This month Amazon opened its first UK 4-star store at the Bluewater Shopping Centre in Kent. 4-star stores have been trading in the US since 2018 (they now have 30 sites) but their launch here in the UK has been met with a mixture of both fascination and measured criticism.
For those who haven’t heard of it, Amazon’s 4-star store basically does what it says on the tin. It stocks the top trending 4-star rated products from Amazon’s UK website and features an ever-changing product assortment to keep pace with customer feedback and emerging trends. In essence, the store appears to be a direct reflection of what customers are liking and buying on the website.

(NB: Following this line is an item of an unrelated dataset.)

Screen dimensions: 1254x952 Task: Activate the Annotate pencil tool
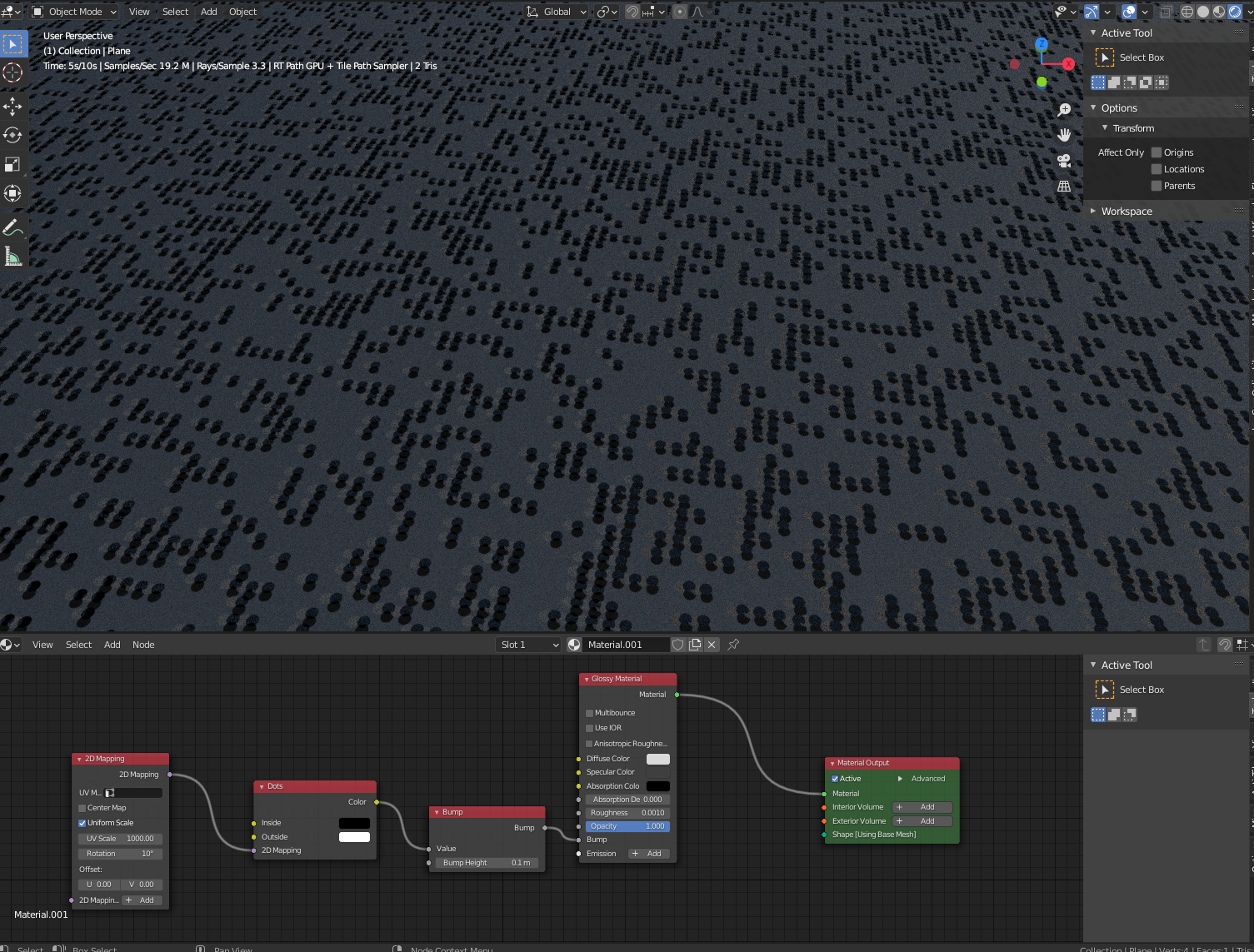(12, 227)
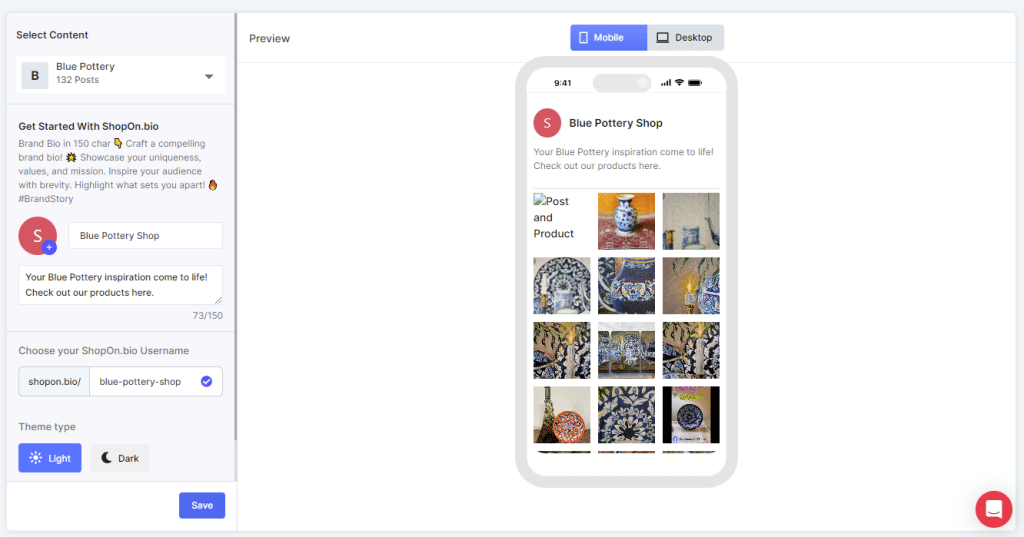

Retail Week columnist, John Ryan, isn’t impressed: “They seem to be choosing products independently of each other. There is no sense of range. It’s not that important on the website but it’s important in the physical store.”
Amazon’s latest venture into UK bricks-and-mortar retailing comes off the back of a number of recent trials here – from the till-less Amazon Fresh grocery store in west London to a hi-tech hair salon in London’s Spitalfields.
What interests us, as well as the wider retail industry, is why Amazon continues to trial physical store concepts despite the significant growth in its core online business during the pandemic. Is it simply their desire to understand how the digital and physical retail worlds interact? Or perhaps an effort to get closer to British consumers in a way that pure play online retail can’t? Whatever their reason, it’s fascinating to see this online giant peddling their wares on the high street in this way.
Those of us experienced in designing retail stores know that physical shopping remains popular post the pandemic. Done well, it offers customers positive human contact again and the best most immersive engagement they can have with a brand. In fact, at the 2021 Retail Week and World Retail Congress Stores Week panel discussion, one speaker suggested that the physical store should be seen as a brand ‘temple” for customers – somewhere they can touch, feel, and truly experience the very best that their brand has to offer.
In this post pandemic climate, most retailers are in general agreement that their future retail success lies not merely online but in seamlessly blending digital and physical journeys for consumers. Indeed, we’re currently witnessing retailers large and small investing in not only their digital platforms but in experiential store developments that give customers a reason to re-enter physical stores again.
This makes it all the more interesting to see an online retail giant like Amazon venturing into the high street. With a seemingly virtual online store concept, it’s hard to see how Amazon’s physical presence will stand out. Being exceptional is more important than ever for physical stores to succeed in the post-COVID high street. Is this really a store that delights shoppers and deepens their customer engagement with the Amazon brand?
Fundamental to Amazon’s success with their 4-star stores will be whether they can persuade UK shoppers to leave their sofas for a genuinely new ‘experience’ rather than just a physical interpretation of its online service.